Menurut Bahlil, berbagai sektor industri, termasuk industri keramik, hingga kalangan pekerja yang diwakili Konfederasi Serikat Pekerja Indonesia (KSPI), menyampaikan kekhawatiran terhadap meningkatnya biaya produksi akibat lonjakan harga gas.
"Atas dasar koordinasi yang baik dengan pimpinan DPR dan pemerintah telah kita merumuskan beberapa langkah-langkah solutif untuk mengatasi masalah yang dihadapi oleh teman-teman industri. Pertama, adalah kami berpandangan memastikan keberlanjutan lapangan pekerjaan itu merupakan bagian daripada tanggung jawab pemerintah," ujarnya di Kompleks Parlemen, Jakarta, Senin (29/6/2026).
Penurunan Produksi Gas Jadi Pemicu
Bahlil menjelaskan, kenaikan harga LNG tidak terlepas dari menurunnya produksi gas di wilayah Indonesia bagian barat, terutama di Jawa Barat, Banten, dan DKI Jakarta. Kondisi tersebut menyebabkan pasokan gas pipa tidak lagi mencukupi kebutuhan industri sehingga harus digantikan oleh LNG yang berasal dari luar Pulau Jawa.
Pasokan LNG tersebut didatangkan dari sejumlah wilayah penghasil gas seperti Papua, Sulawesi, dan Kalimantan. Namun, tambahan biaya pencairan, pengangkutan, hingga regasifikasi membuat harga LNG melonjak signifikan.
Baca Juga: Menteri Maman: Platform E-Commerce Siap Beri Diskon Biaya Layanan 50% bagi Seller UMK
"LNG ini diambil dari wilayah Papua, Sulawesi, Kalimantan, dan beberapa daerah luar Jawa lainnya. Kemudian harganya naik sampai dengan harga di pasaran itu US$ 20- US$ 23 per MMBTU, itulah yang menjadi penyebab kenapa teman-teman dari sektor industri meminta pemerintah harus turun tangan," jelasnya.
Menjaga Daya Saing Industri dan Lapangan Kerja
Pemerintah menilai penurunan harga LNG menjadi langkah penting untuk menjaga daya saing industri nasional sekaligus mencegah potensi pemutusan hubungan kerja (PHK) akibat tingginya biaya energi.

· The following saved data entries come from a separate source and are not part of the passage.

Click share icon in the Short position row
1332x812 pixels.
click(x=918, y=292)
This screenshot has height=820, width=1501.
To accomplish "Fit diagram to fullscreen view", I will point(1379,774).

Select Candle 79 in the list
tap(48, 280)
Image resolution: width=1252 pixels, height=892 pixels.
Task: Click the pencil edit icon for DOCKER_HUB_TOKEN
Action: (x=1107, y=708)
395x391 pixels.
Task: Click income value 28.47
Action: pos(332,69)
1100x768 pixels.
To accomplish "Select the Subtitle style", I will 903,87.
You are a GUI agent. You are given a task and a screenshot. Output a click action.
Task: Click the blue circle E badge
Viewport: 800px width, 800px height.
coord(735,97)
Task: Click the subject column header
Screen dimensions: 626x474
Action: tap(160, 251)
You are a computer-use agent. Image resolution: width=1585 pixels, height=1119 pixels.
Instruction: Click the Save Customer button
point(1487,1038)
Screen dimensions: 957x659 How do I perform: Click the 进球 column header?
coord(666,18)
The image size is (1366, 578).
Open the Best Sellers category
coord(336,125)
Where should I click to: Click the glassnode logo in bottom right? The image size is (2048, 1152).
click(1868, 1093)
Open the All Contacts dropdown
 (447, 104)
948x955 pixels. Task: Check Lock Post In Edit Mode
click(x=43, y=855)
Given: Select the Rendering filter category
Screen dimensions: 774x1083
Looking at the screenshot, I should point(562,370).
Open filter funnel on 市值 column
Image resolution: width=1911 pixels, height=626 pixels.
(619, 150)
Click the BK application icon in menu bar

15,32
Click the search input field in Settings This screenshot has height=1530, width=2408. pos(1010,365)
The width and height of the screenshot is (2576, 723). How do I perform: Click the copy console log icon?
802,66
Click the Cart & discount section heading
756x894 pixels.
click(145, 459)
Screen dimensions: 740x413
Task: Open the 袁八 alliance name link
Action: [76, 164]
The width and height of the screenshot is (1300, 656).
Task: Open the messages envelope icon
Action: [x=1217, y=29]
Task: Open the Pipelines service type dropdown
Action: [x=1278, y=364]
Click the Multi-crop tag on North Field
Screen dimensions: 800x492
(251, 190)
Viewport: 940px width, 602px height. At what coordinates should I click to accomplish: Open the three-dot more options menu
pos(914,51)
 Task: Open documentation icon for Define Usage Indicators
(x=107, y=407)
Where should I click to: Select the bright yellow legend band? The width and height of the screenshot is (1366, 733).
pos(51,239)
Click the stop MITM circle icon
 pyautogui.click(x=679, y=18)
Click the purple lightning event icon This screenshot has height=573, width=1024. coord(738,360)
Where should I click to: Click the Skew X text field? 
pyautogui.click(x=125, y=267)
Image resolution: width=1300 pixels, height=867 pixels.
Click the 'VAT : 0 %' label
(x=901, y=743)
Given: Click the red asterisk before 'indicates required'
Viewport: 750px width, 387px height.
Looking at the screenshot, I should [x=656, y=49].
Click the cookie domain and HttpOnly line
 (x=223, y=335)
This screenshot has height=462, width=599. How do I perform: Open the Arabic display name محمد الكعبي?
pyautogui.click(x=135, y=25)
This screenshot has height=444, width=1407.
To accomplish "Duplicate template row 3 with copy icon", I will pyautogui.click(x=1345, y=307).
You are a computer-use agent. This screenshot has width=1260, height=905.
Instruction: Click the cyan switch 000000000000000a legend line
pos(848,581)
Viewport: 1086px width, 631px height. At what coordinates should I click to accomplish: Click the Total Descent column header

Melalui evaluasi bersama PT Pertamina (Persero) dan PT Perusahaan Gas Negara Tbk (PGN), pemerintah akhirnya menetapkan satu harga LNG bagi industri sebesar US$ 13 per MMBTU.
Bahlil mengatakan, keputusan tersebut merupakan arahan langsung Presiden agar pemerintah menjaga keberlangsungan industri nasional dan mempertahankan lapangan kerja di tengah tekanan biaya produksi.
"Bapak Presiden berkepentingan betul untuk menjaga industri dan lapangan pekerjaan, maka kami diperintahkan masukan dari industri itu kurang lebih sekitar US$ 15 sampai US$ 16 per MMBTU. Tapi setelah kita menghitung, diturunkan menjadi US$ 13 per MMBTU," pungkasnya.